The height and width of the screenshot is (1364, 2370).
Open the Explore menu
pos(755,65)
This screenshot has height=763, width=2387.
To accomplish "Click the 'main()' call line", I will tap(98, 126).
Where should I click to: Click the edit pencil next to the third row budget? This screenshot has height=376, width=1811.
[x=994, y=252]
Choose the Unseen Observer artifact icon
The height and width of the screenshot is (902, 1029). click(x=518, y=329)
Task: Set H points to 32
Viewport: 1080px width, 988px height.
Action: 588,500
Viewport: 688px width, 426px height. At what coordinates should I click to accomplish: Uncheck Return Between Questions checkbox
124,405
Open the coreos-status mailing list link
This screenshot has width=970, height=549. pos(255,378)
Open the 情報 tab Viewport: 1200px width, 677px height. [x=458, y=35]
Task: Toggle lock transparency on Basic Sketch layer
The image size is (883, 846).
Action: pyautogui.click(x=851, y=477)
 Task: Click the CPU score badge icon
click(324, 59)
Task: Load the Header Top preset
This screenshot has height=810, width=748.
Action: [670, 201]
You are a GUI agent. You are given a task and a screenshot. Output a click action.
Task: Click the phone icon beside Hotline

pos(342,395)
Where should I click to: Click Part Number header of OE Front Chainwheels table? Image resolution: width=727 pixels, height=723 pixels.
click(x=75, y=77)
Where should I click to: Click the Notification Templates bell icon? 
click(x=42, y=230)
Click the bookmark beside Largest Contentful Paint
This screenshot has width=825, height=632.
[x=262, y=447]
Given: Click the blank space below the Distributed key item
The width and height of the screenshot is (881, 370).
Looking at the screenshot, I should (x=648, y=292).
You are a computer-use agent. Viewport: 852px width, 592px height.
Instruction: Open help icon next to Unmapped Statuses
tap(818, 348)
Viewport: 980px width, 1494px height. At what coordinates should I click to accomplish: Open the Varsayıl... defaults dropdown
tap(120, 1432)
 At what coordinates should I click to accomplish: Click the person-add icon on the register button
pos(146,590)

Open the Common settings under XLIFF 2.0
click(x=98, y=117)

========

Task prompt:
Copy out, from the material above, each line in which the string "agent" is found.

Result of this task:
You are a GUI agent. You are given a task and a screenshot. Output a click action.
You are a computer-use agent. Viewport: 852px width, 592px height.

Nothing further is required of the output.